A major role of senior management is to motivate people to reach certain goals. To do that, they must engage their emotions, and the key to their hearts is story. There are two ways to persuade people. The first is by using conventional rhetoric, which is what most executives are trained in. It’s an intellectual process, and in the business world it usually consists of a PowerPoint slide presentation in which you say, “Here is our company’s biggest challenge, and here is what we need to do to get ahead.” And you build your case by giving statistics, facts and quotes. But there are two major problems.
First, the people you’re talking to have their own set of rules, statistics, and life experiences. While you’re trying to persuade them, they are arguing with you in their heads. Second, if you do succeed in persuading them, you’ve done so only on an intellectual basis. That’s not good enough, because people are not inspired to act by reason alone.
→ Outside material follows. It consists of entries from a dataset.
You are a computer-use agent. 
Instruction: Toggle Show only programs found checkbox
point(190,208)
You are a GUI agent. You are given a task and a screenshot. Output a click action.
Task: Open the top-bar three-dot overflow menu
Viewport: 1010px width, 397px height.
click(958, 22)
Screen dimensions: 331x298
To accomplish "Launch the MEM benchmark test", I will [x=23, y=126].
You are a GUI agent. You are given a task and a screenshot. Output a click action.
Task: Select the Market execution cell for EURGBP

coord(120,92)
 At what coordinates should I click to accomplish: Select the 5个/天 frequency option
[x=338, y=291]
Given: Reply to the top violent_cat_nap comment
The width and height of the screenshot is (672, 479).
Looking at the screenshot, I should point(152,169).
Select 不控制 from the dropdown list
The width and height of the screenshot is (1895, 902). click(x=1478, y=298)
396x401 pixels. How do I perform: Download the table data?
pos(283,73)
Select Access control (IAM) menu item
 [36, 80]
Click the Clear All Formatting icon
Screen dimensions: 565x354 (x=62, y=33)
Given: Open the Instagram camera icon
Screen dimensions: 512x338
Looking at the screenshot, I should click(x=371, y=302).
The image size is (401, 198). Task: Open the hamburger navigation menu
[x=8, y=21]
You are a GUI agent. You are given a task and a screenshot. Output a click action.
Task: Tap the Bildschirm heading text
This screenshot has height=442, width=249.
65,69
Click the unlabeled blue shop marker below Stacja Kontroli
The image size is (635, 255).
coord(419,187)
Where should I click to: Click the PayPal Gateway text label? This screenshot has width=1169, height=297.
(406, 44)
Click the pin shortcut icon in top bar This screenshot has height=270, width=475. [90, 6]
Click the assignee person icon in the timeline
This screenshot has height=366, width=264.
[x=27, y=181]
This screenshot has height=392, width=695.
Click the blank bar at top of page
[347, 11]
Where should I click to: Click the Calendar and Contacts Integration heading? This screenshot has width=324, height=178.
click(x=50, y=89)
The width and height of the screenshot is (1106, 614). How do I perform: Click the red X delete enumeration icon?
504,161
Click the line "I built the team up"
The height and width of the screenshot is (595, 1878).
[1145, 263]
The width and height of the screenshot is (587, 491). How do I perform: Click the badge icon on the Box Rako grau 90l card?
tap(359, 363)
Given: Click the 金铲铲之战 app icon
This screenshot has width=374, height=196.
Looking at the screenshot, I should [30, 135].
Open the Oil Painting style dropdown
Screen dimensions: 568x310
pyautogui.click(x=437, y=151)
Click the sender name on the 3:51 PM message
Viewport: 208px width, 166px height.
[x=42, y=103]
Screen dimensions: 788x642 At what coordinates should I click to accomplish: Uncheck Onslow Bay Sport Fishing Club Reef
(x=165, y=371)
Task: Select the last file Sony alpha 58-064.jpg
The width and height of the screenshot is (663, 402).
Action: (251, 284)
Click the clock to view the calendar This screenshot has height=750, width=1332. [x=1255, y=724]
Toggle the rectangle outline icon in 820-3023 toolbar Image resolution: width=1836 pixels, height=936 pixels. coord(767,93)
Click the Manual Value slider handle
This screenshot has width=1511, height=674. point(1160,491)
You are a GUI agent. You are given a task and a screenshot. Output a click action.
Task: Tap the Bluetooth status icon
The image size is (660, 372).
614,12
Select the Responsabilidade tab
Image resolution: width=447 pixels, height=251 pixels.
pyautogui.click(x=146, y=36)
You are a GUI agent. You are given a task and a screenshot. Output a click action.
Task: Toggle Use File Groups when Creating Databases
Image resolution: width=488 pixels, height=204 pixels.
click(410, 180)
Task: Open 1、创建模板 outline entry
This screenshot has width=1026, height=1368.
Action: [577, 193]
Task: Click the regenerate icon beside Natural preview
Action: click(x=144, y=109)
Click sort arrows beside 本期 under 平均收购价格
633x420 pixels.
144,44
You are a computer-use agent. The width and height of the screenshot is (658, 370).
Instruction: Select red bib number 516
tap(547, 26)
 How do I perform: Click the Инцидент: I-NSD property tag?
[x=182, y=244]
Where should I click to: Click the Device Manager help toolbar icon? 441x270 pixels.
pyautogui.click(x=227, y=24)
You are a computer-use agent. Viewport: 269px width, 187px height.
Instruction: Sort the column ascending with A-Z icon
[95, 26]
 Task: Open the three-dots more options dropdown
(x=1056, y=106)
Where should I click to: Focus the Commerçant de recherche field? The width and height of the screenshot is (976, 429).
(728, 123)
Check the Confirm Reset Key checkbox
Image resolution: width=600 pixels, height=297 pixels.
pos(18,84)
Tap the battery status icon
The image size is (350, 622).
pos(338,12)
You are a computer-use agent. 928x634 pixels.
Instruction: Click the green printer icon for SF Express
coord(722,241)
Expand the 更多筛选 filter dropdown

The other way to persuade people – and ultimately a much more powerful way – is by uniting an idea with an emotion. The best way to do that is by telling a compelling story. In a story, you not only weave a lot of information into the telling but you also arouse your listener’s emotions and energy. Persuading with a story is hard. Any intelligent person can sit down and make lists.
It takes rationality but little creativity to design an argument using conventional rhetoric. But it demands vivid insight and storytelling skill to present an idea that packs enough emotional power to be memorable. If you can harness imagination and the principles of a well-told story, then you get people rising to their feet amid thunderous applause instead of yawning and ignoring you.